Cajun Shrimp & Grits

Recipe printed from chiknpastry.com

Cajun Shrimp & Grits
Adapted from The Boathouse in Charleston, SC via Epicurious.com; serves 6

this is a great recipe even if you aren't in the grits camp, but you have to enjoy a lil' spice in your life! alternatively, you could omit the hot sauce on top, but to me, that's the best part :).

ingredients
hot pepper cream sauce
1/3 c hot sauce (preferably Frank's)
1/4 c dry white wine
1 shallot, chopped
1 T fresh lemon juice
1 T rice vinegar
1 c half & half (divided, half is for grits)

grits
5 c water
3 c 2% milk
1/4 c (1/2 stick) unsalted butter
2 c corn grits (not 'quick cooking' grits)

everything else
1/4 c olive oil
8 oz smoked andouille sausage*, casings removed
1 red bell pepper, chopped
1 green bell pepper, chopped
1/2 c minced onion
4 garlic cloves, chopped
30 uncooked large shrimp, peeled, deveined
4 plum tomatoes, chopped
2 t Cajun seasoning
2 t Old Bay seasoning
chives, minced, for garnish

instructions
Combine hot pepper sauce, wine, shallot, lemon juice and vinegar in heavy medium saucepan. Boil over medium heat until reduced to 1/2 c, about 15 minutes. Stir in 1/2 c half & half. Cover and refrigerate (can make in advance).

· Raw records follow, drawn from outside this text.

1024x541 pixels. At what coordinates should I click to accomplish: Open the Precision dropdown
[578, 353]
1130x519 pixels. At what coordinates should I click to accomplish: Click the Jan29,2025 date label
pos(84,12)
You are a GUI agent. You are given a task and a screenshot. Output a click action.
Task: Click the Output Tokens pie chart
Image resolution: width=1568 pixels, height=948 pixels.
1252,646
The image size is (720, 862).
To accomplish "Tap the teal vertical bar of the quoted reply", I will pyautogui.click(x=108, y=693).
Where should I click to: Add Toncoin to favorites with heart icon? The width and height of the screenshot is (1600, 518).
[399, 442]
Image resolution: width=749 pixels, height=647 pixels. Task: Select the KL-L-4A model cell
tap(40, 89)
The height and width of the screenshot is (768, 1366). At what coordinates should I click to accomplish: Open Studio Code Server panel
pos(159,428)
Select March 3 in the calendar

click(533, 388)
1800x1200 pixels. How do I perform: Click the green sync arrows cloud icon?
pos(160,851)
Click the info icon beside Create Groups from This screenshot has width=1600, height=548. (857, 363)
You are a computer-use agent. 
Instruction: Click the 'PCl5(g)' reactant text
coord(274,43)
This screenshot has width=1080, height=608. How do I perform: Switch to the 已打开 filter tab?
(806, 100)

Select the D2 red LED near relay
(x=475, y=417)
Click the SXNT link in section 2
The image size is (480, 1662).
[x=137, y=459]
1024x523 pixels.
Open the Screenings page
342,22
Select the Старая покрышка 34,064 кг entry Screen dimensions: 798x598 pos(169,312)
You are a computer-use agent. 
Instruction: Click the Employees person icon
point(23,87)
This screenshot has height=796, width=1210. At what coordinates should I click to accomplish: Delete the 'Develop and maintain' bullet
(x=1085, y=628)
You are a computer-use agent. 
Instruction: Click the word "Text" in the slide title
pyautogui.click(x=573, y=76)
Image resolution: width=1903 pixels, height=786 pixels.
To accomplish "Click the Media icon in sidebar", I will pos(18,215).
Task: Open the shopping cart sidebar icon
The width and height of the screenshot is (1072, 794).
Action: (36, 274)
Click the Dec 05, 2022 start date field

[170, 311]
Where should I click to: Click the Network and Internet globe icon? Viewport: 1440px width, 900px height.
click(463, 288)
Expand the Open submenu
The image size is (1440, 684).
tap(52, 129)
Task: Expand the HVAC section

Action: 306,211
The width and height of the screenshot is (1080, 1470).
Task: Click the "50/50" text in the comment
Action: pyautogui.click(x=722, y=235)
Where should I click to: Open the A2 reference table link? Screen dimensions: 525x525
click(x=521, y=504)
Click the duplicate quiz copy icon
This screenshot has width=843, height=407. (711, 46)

Bring 1/2 c half & half, 5 cups water, milk and butter to simmer in heavy medium saucepan. Gradually whisk in grits. Simmer until grits are very soft and thickened, stirring frequently, about 45 minutes to 1 hour.

Meanwhile, heat olive oil in heavy medium skillet over medium heat. Add sausage, both bell peppers, onion and garlic; sauté until vegetables are tender, about 8 minutes. Add shrimp, tomatoes, Cajun seasoning and Old Bay seasoning and sauté until shrimp are opaque in center, about 6 minutes. Season to taste with salt and pepper.

Bring hot pepper-cream sauce to simmer. Spoon grits onto 6 plates, dividing equally. Spoon shrimp mixture over grits. Drizzle hot pepper-cream sauce over and serve.

*andouille sausage is is spicy, smoked pork & beef sausage. I get mine from the sausage case @ Whole Foods, but if you can't find it, you can substitute any other spicy sausage and either slice it thinly or remove the casings and use it ground.